> **Exercise**:
Begin at the line that has "Reply to the Bloomberg and Steyer tweet" and stop after the line that has "pyautogui.click(x=224, y=1319)". Rewrite those rows with "tweet" replaced by "post", keep everything else the same, and leave the pictures out.

> **Input data**:
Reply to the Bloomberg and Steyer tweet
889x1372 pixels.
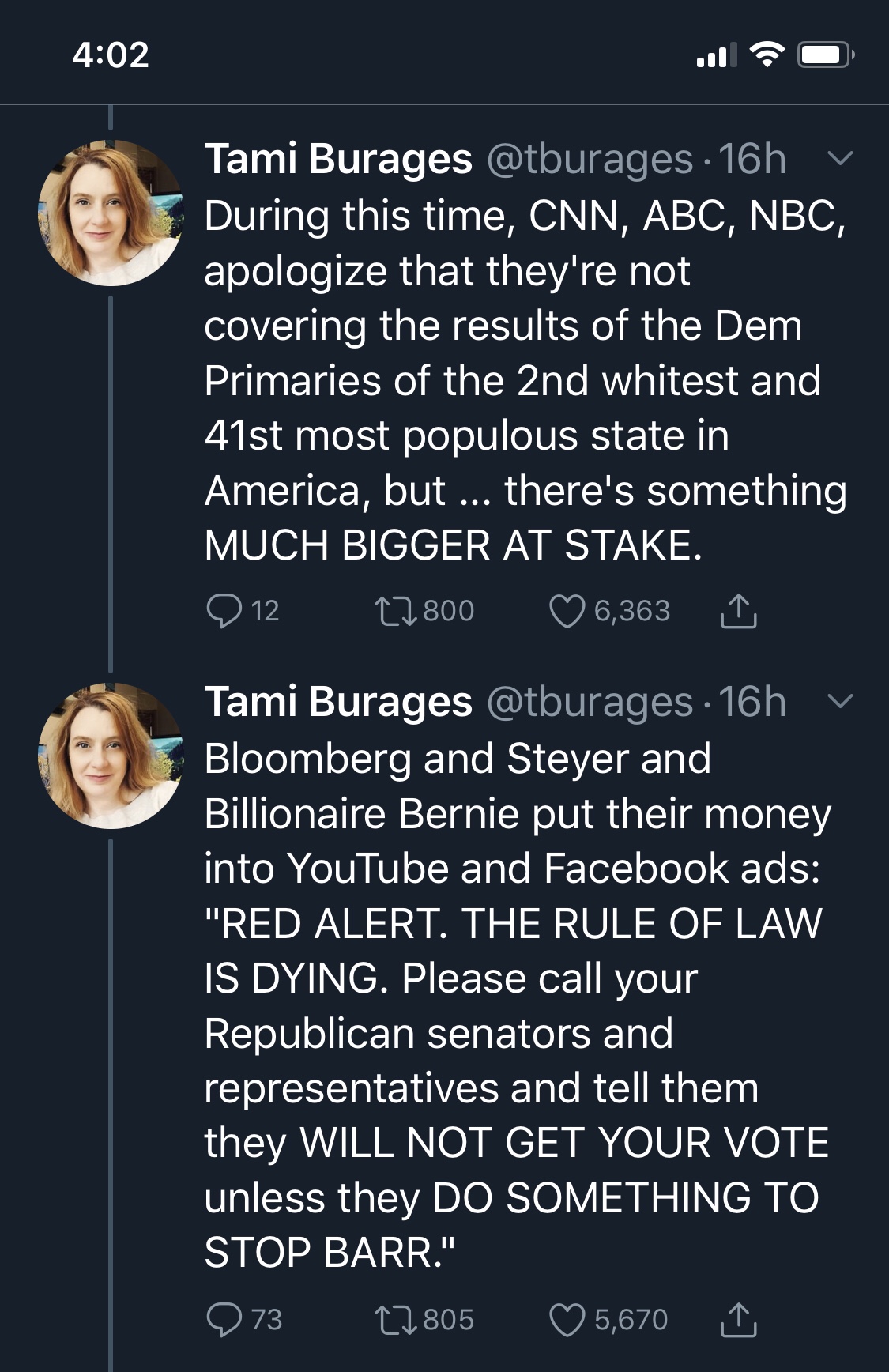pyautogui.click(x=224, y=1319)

==

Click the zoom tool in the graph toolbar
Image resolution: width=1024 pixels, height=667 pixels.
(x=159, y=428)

---

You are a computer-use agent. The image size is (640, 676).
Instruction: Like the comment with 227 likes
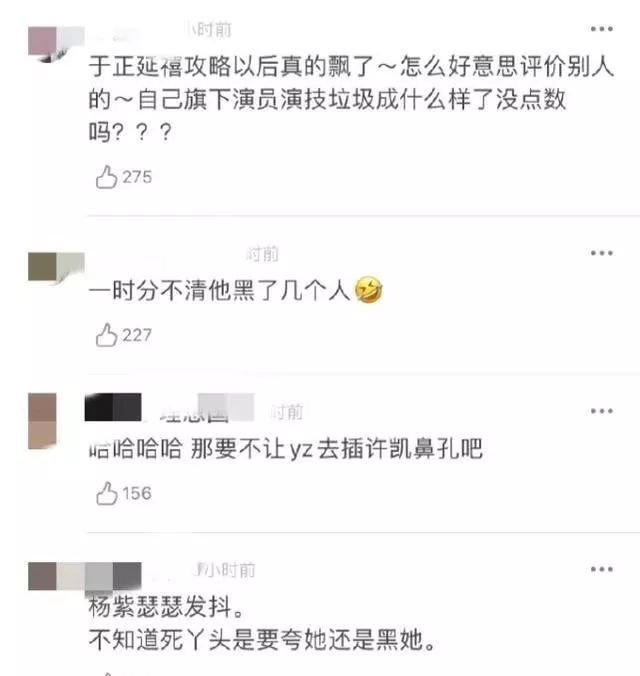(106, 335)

> **The result**:
Reply to the Bloomberg and Steyer post
889x1372 pixels.
pyautogui.click(x=224, y=1319)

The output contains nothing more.